(This was meant to come out on Tuesday as is traditional, but some sort of vengeful internet gnome seems to have prevented it. Well, here it is.)
Here’s a new image from the Hubble Space Telescope - specifically, the Wide Field Camera 3 which was successfully installed this May. The picture’s of an area that Hubble’s photographed before, producing the famous Ultra Deep Field image containing some 10,000 distant galaxies. This new picture repeats the feat in near infrared light (for the benefit of human eyes the colours have been shifted, so the light which now appears red is really in the farther infrared, while the blue is only just outside our visible range).
Take a moment to look into that picture.
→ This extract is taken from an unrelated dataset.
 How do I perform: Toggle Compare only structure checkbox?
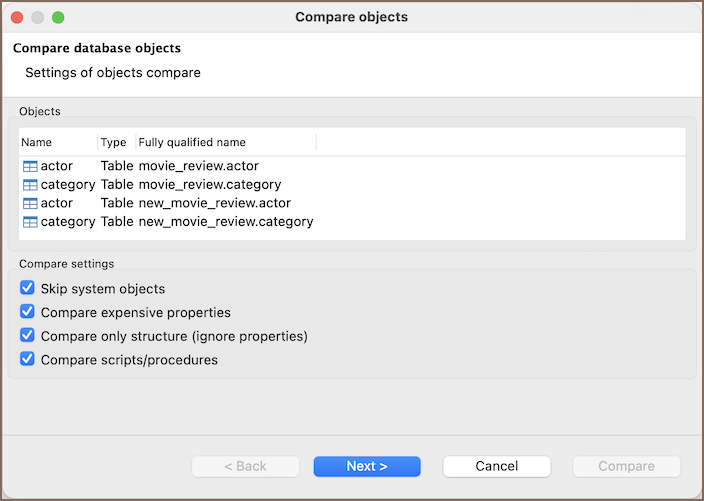[27, 336]
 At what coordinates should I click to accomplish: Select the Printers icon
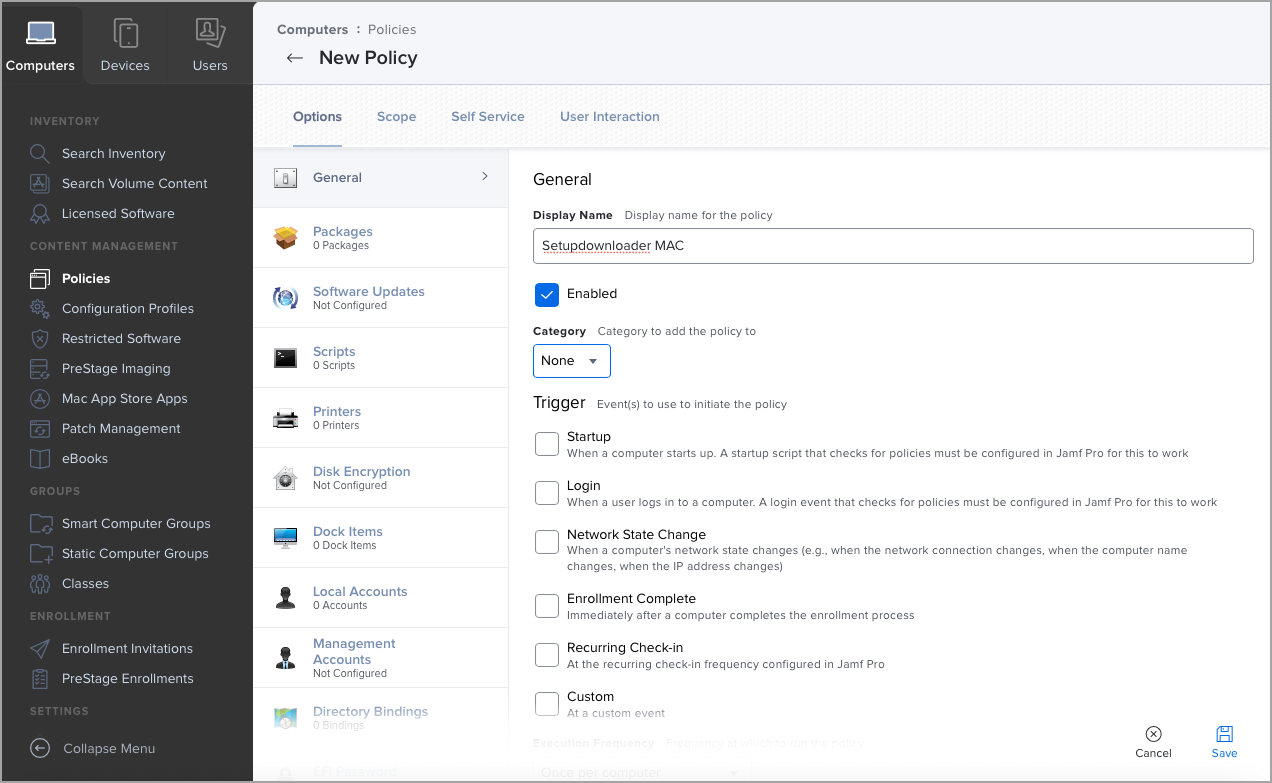coord(286,418)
Each of those tiny blobs is a galaxy.
In fact this picture contains the furthest galaxies which have so far been observed: some 30 billion light-years away, their light has been travelling towards us for over 95% of the age of the Universe. We’re seeing those tiny red dots now as they were only a few hundred million years after the Big Bang, when the first generations of stars were forming.
This image looks pretty crowded with galaxies - how much space would it actually take up on the sky? The traditional answer is something like ‘the size of a grain of sand held at arm’s length’. But why just tell you when I can show you?
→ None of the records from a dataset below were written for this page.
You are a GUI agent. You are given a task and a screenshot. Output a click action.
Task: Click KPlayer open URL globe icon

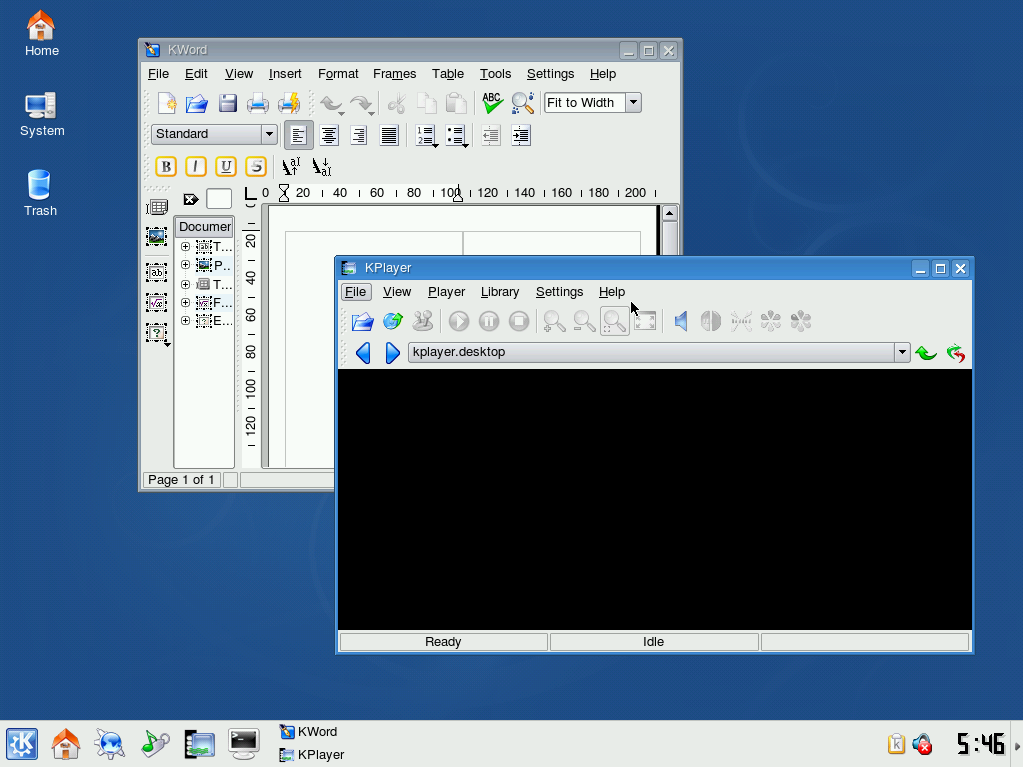[392, 321]
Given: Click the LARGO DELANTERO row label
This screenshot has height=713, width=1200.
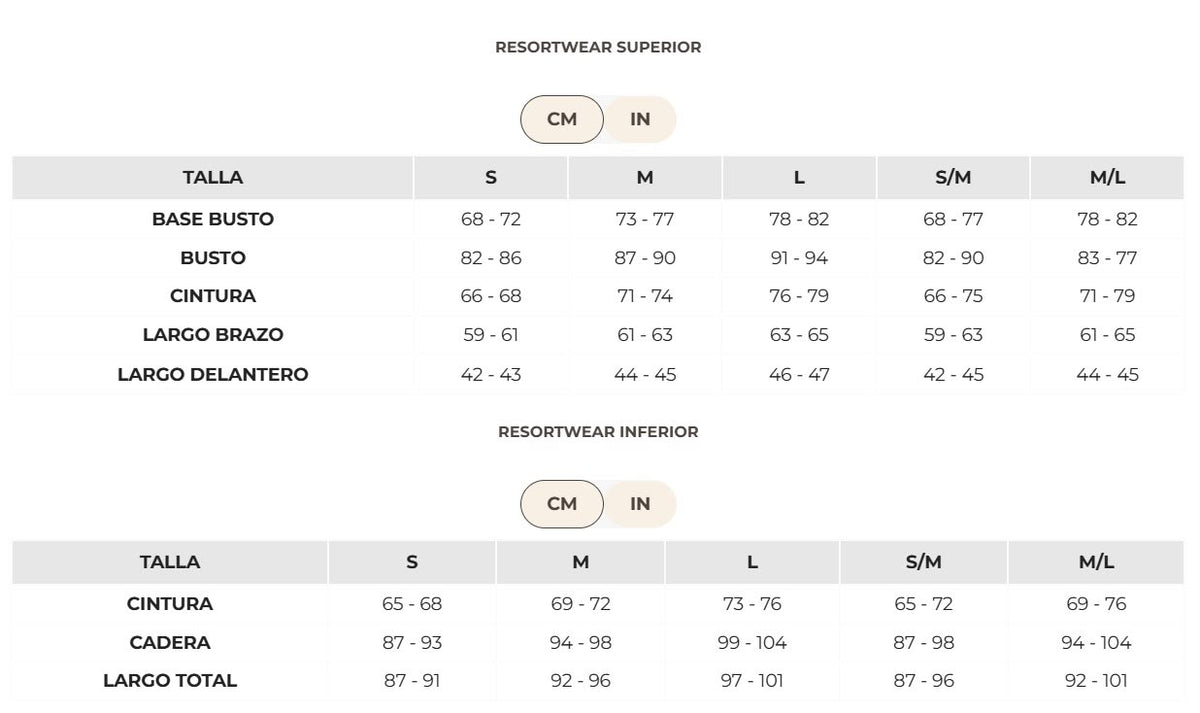Looking at the screenshot, I should [213, 374].
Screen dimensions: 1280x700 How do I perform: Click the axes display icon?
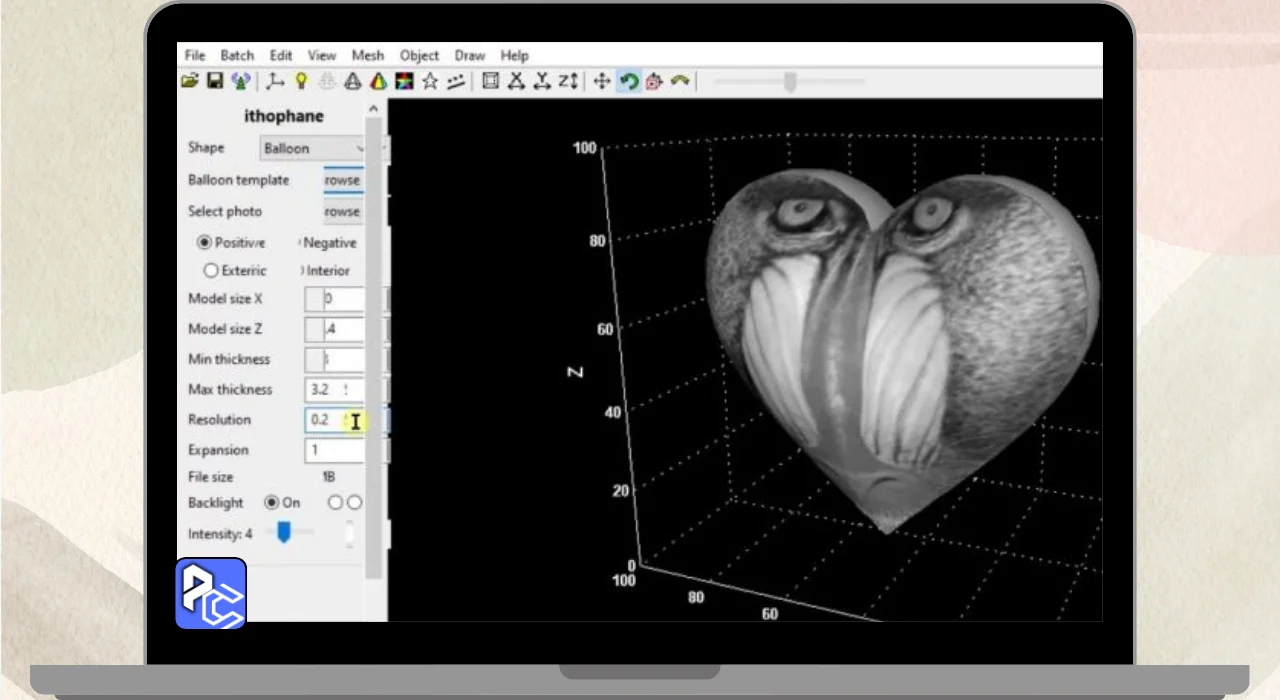coord(275,81)
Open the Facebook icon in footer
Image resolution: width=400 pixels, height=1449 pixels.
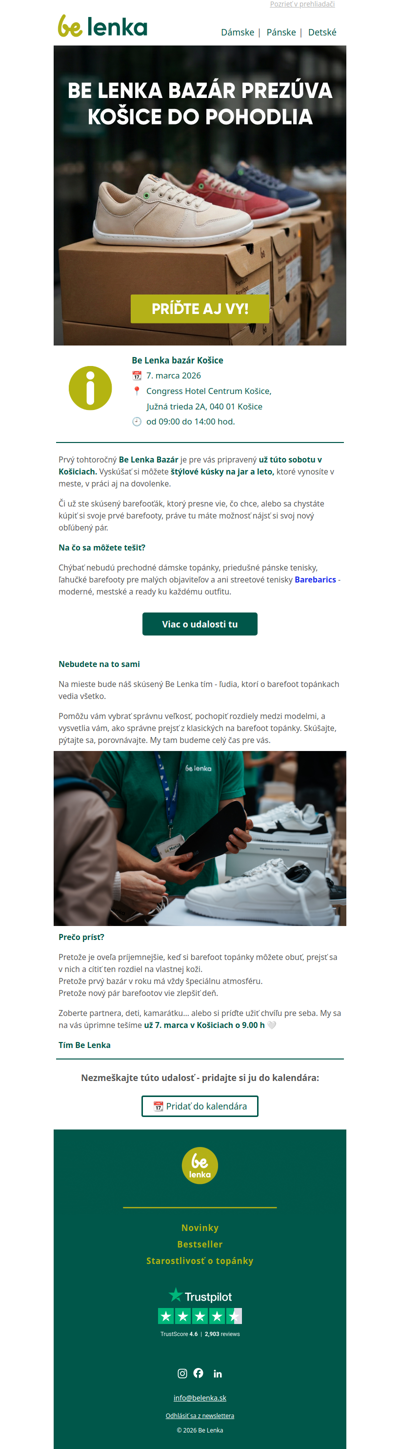click(198, 1373)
That’s the image above, approximately to scale with the full Moon. The Moon is only half a degree wide as seen from Earth, and some fifteen copies of this 10,000-galaxy image could stretch across it end-to-end.
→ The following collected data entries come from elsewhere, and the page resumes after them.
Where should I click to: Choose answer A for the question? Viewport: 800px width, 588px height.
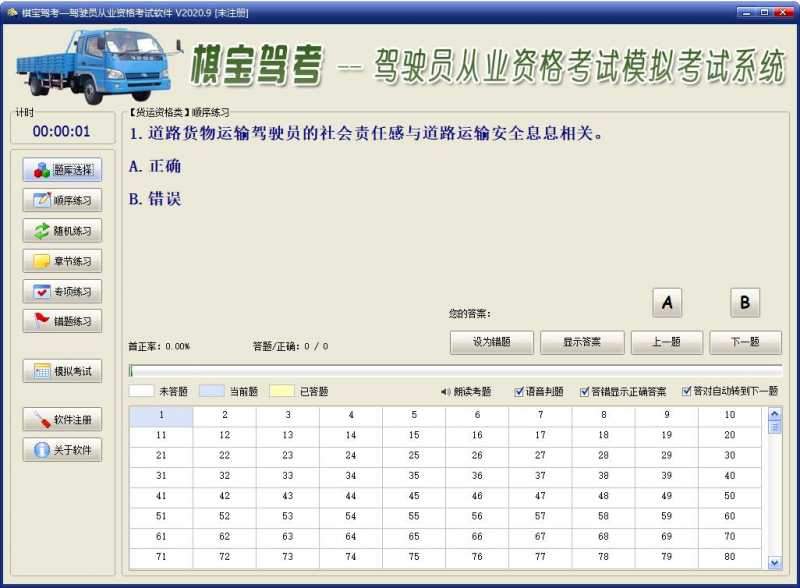tap(666, 302)
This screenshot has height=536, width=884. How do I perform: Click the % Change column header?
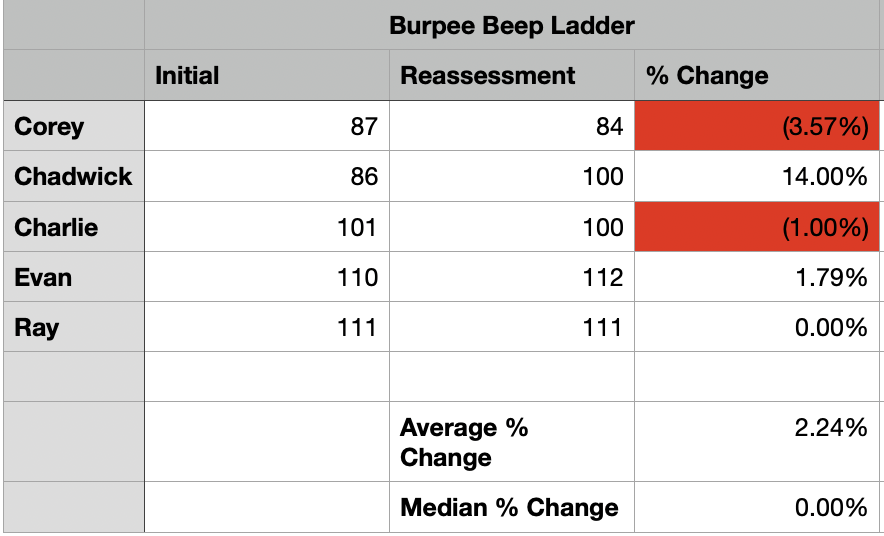tap(757, 75)
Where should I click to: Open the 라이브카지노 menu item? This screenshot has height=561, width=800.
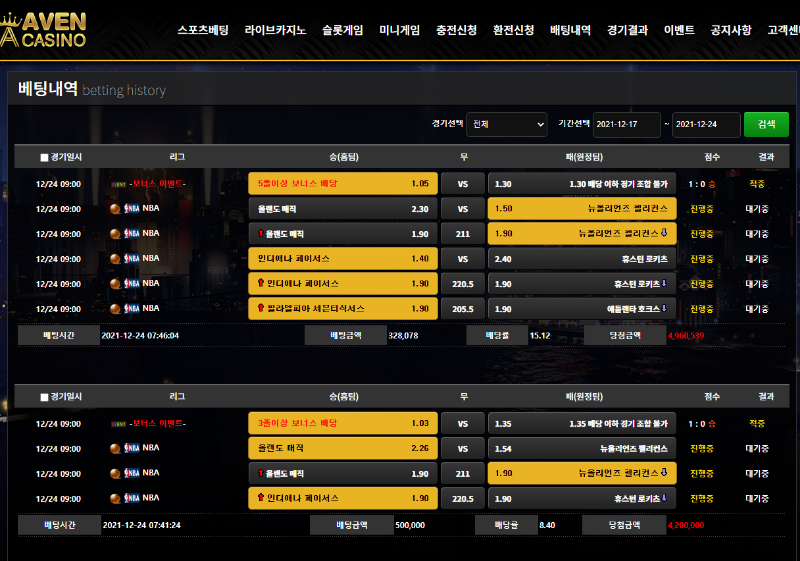click(x=276, y=30)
Space, as I will never tire of pointing out, is enormous.
The optical Ultra-Deep Field image is here - see if you can spot which part of the region has been photographed above by lining up the same galaxy in both.
Many thanks to Luc Viatour for the full Moon photo - more of his work is here.
Also congratulations to my friend Stephen, a member of the team which measured the distance to those furthest galaxies, for getting quoted in the Times!